Informação veiculada pela ONG portuguesa dá conta que Bruxelas enviou recentemente ao Governo português um parecer fundamentado a exigir a clarificação dos passos dados para a implementação plena da 5.ª Diretiva Anti branqueamento de Capitais.  

De acordo com a mesma fonte, a Comissão Europeia alerta que, na prática, Portugal, além de não ter cumprido os prazos, não transpôs essa diretiva. O que põe em causa a estabilidade financeira da União, ao permitir a utilização abusiva do sistema financeiro para efeitos de branqueamento de capitais e de financiamento do terrorismo. 

Banco de Portugal
"O Banco de Portugal não fiscalizou negócios suspeitos, como os do EuroBic com Isabel dos Santos", sublinha consultorFoto: João Carlos/DW

"Pouco mudou"

João Paulo Batalha, consultor em políticas anticorrupção, afirma que "pouco mudou", porque os bancos portugueses ainda continuam demasiados expostos a riscos de branqueamento de capitais. 

"O número de operações suspeitas de constituírem lavagem de dinheiro reportadas pelos bancos às autoridades até aumentou no último ano. Isso é positivo. Mas, continuamos com muito poucos meios para fazer a verificação dessas suspeitas. E, portanto, há um risco real de muitas operações acabarem por ser desbloqueadas porque não se conseguiu verificar e investigar as suspeitas que elas levantaram", explica o consultor.

O vice-presidente da Frente Cívica, uma ONG anticorrupção, aponta como um indicador preocupante o relatório do Banco Central Europeu "que reconheceu que Portugal falhou na prevenção do combate ao branqueamento de capitais". Por outro lado, acrescenta: 

Deutschland Europäische Zentralbank EZB ECB in Frankfurt
Banco Central Europeu reconheceu que Portugal falhou na prevenção do combate ao branqueamento de capitaisFoto: Ralph Orlowski/REUTERS

"O nosso supervisor, o Banco de Portugal, não fiscalizou, como devia, negócios suspeitos, nomeadamente os negócios do EuroBic com Isabel dos Santos. E temos a Comissão Europeia a alertar Portugal e a preparar até um processo legal contra Portugal por não ter transposto diretivas comunitárias de branqueamento de capitais, nomeadamente a quinta diretiva, precisamente numa área chave que é a de controlo sobre as transações e os relacionamentos com países de alto risco como é o caso de Angola".

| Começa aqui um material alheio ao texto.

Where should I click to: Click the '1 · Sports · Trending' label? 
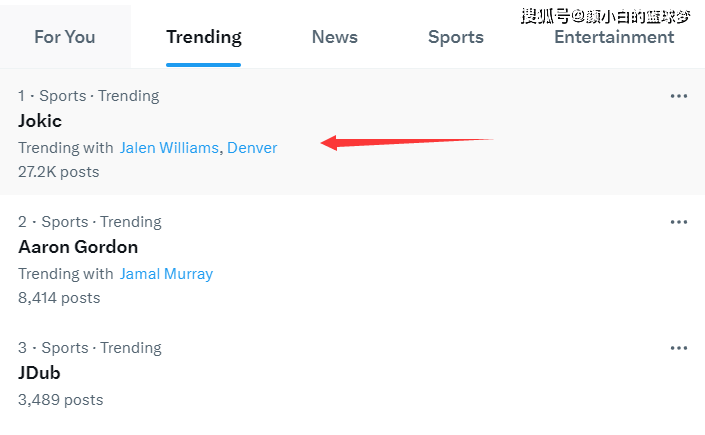click(89, 96)
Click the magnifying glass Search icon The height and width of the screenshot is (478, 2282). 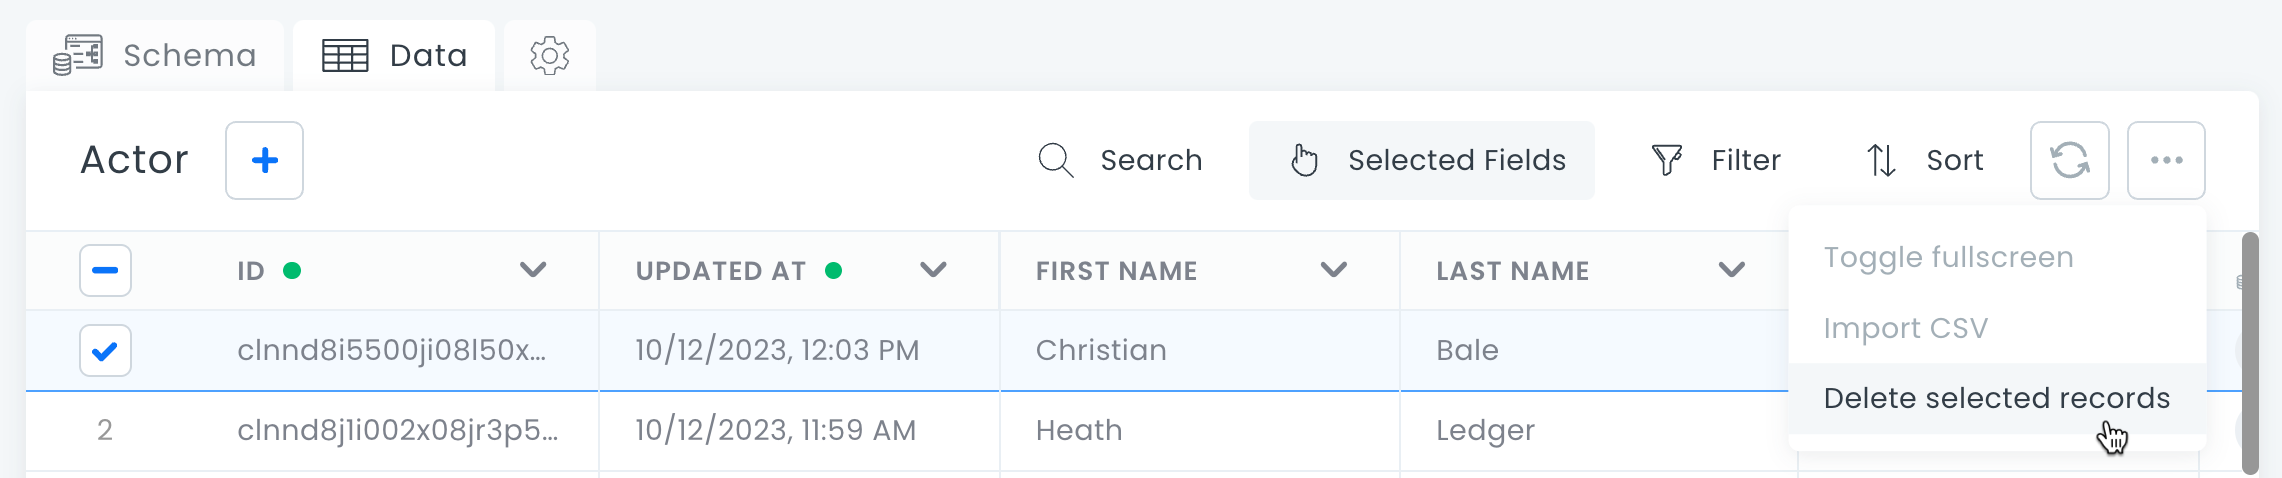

Batalha insiste, a concluir, que Portugal continua a estar "muito mal preparado para prevenir o branqueamento de capitais e muito pouco capacitado para investigar suspeitas sobre operações ilícitas”. Avisa que o sistema financeiro português continua "muitíssimo vulnerável”, guardado por "um exército de advogados, gestores e contabilistas que têm sido facilitadores deste tipo de negócios sujos”, de "pura e simples lavagem de dinheiro".  

Por seu lado, abordado pela DW sobre o desafio lançado em 2017 pelo Presidente João Lourenço no combate à corrupção, Carlos Alberto Fonseca, embaixador de Angola em Portugal, concorda que o combate a este fenómeno deve ir mais além.

Acrescenta que, para isso, "é preciso coragem, porque o combate à corrupção é uma constante na vida dos povos”. Mas, reconhece o diplomata, "é preciso dotar o país de meios que produzam mais eficácia e se consiga prevenir cada vez mais, evitando que a corrupção e práticas como o branqueamento de capitais atinja níveis elevados".